WORK TO COMPLETE: Could you rewrite the lines starting at the first one and ending at the one containing "tap(184, 36)", changing "chart" to "graph" and leaving everything else as it is?
──────
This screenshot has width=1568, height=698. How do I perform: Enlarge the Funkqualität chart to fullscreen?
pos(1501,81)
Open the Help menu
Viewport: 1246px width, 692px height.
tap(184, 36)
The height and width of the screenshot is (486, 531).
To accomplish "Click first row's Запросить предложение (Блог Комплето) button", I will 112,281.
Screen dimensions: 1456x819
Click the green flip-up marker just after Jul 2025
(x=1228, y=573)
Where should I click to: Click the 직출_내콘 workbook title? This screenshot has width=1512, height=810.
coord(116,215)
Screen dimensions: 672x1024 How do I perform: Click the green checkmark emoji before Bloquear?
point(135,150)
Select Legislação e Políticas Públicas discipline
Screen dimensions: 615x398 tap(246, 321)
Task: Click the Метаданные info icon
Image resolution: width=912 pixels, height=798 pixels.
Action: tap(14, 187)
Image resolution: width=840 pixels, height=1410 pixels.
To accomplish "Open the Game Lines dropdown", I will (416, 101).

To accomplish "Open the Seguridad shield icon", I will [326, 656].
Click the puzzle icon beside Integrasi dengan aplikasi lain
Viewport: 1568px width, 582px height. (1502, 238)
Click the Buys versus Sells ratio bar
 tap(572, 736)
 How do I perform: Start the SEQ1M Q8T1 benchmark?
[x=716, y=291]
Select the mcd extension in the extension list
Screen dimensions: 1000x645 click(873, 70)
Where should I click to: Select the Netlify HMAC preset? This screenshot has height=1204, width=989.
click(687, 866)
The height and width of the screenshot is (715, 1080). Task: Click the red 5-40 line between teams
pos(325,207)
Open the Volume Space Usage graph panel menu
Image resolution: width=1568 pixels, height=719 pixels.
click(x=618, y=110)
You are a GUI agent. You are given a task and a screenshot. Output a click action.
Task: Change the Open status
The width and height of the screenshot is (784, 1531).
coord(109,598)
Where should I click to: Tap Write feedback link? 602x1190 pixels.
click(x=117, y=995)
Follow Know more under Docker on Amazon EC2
──────
OUTPUT OF THE TASK:
This screenshot has width=1568, height=698. How do I perform: Enlarge the Funkqualität graph to fullscreen?
pos(1501,81)
Open the Help menu
Viewport: 1246px width, 692px height.
tap(184, 36)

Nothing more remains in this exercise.